- WHAT TO DO -
Please retype the entries exactly as they stand, leaving out any pictures.

### GIVEN DATA ###

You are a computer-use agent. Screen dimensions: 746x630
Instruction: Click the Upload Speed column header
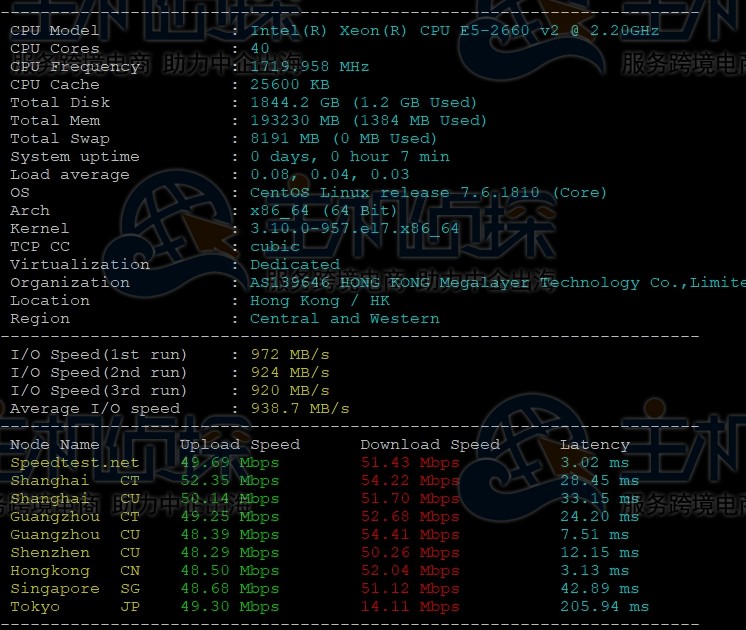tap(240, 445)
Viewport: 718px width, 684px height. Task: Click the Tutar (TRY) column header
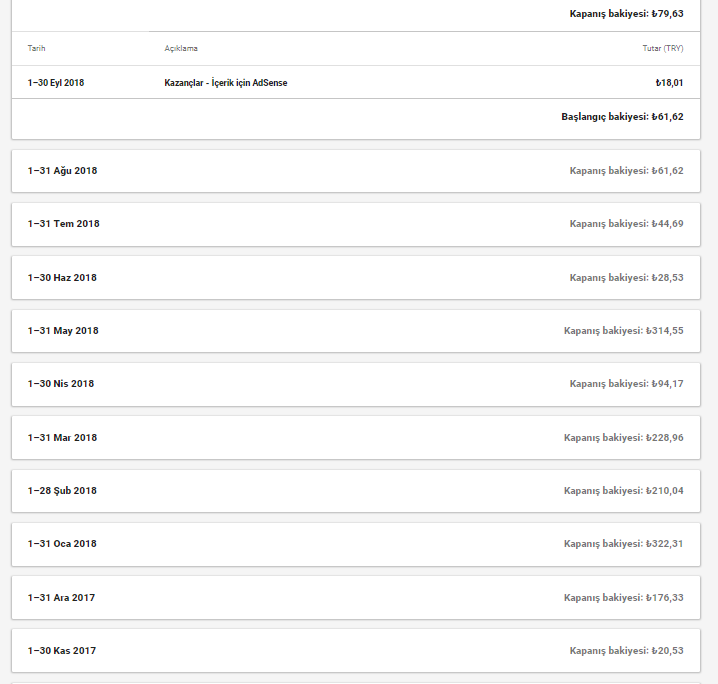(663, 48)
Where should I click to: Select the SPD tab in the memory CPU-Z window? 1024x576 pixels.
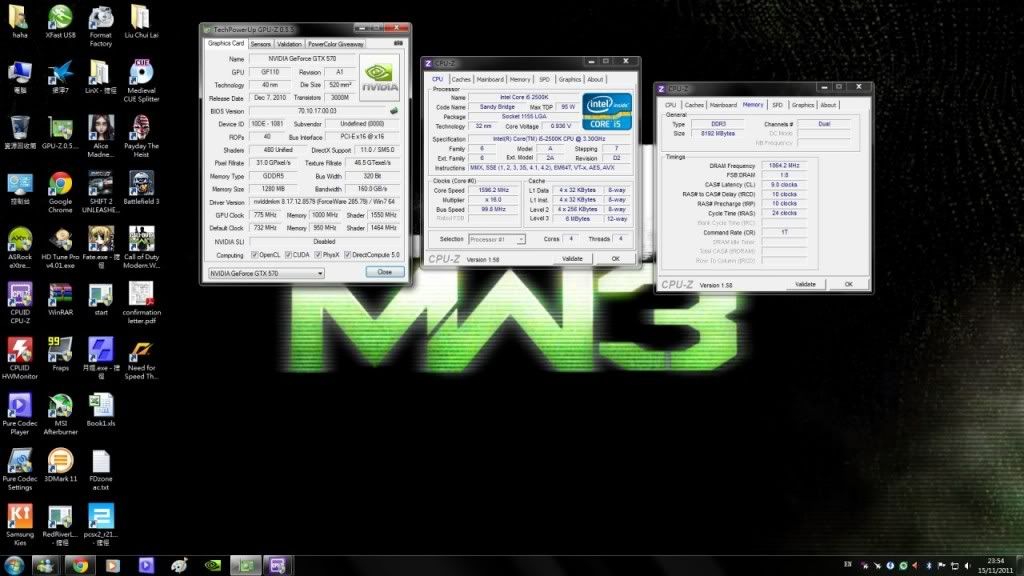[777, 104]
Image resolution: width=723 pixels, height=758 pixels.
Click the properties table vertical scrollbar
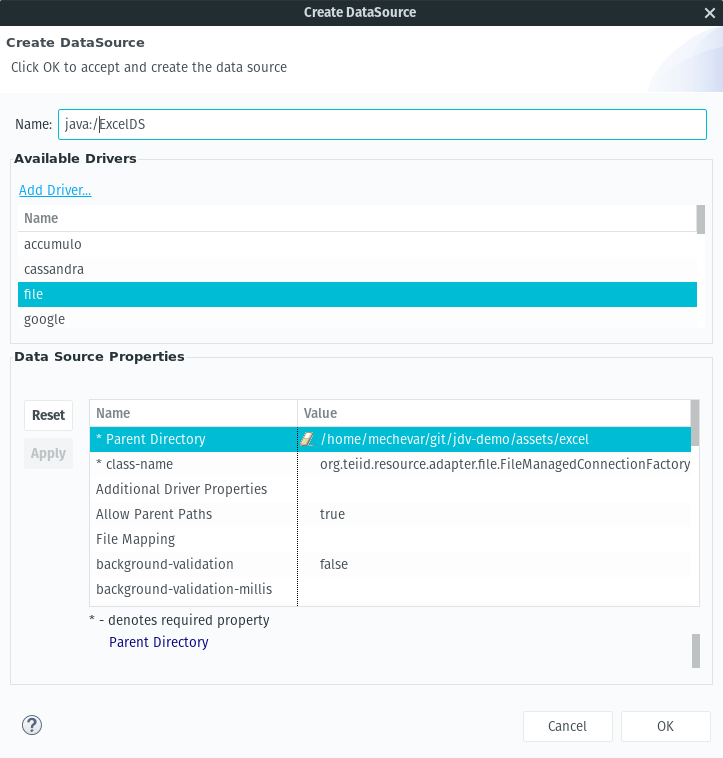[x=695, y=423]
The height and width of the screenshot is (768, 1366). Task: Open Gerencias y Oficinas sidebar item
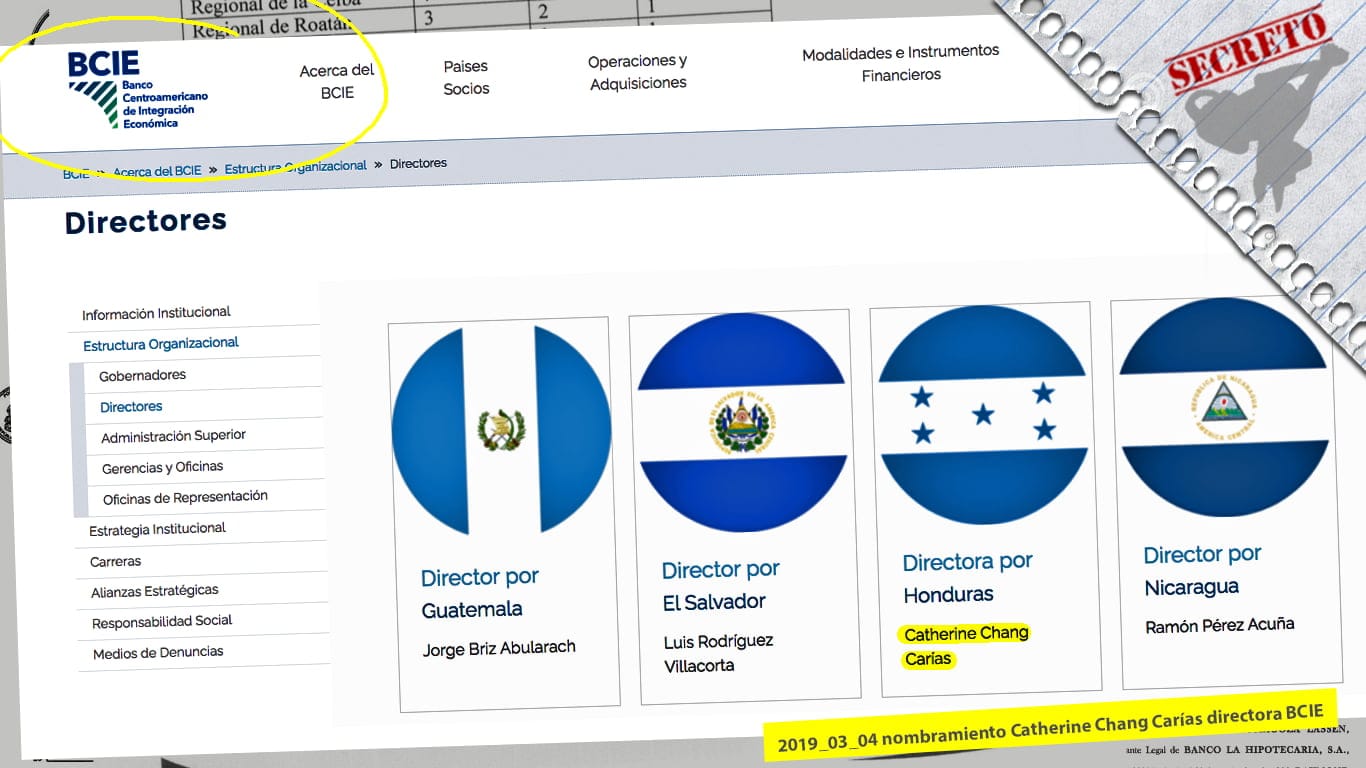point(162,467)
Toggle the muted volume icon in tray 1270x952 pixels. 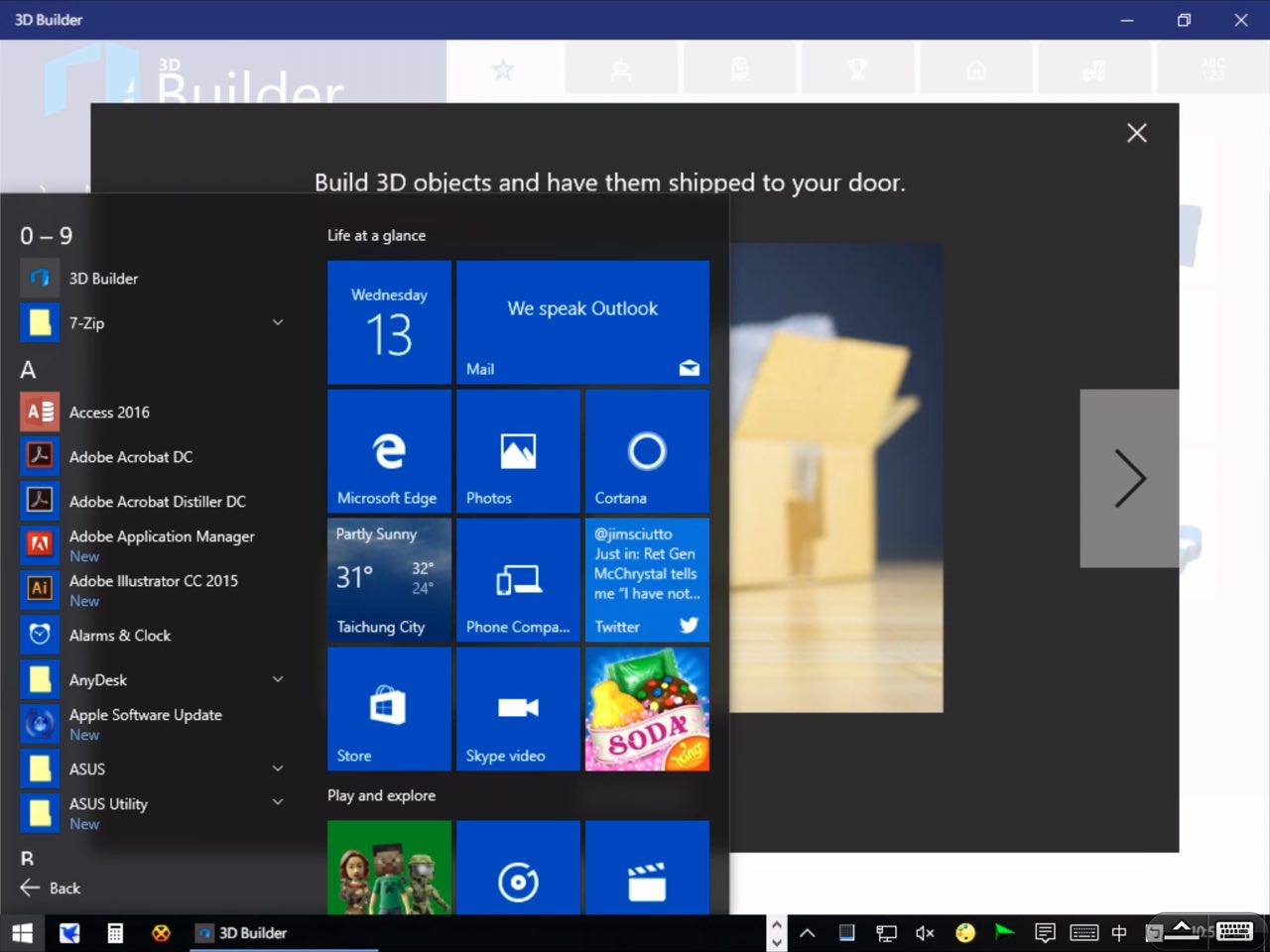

###

- REPLY -
You are a computer-use agent. Screen dimensions: 746x630
Instruction: Click the Upload Speed column header
tap(240, 445)
Viewport: 718px width, 684px height. Task: Click the Tutar (TRY) column header
(663, 48)
Where should I click to: Select the SPD tab in the memory CPU-Z window? 1024x576 pixels.
[777, 104]
Image resolution: width=723 pixels, height=758 pixels.
Click the properties table vertical scrollbar
[x=695, y=423]
The height and width of the screenshot is (768, 1366). Task: Open Gerencias y Oficinas sidebar item
point(162,467)
Toggle the muted volume icon in tray 1270x952 pixels. 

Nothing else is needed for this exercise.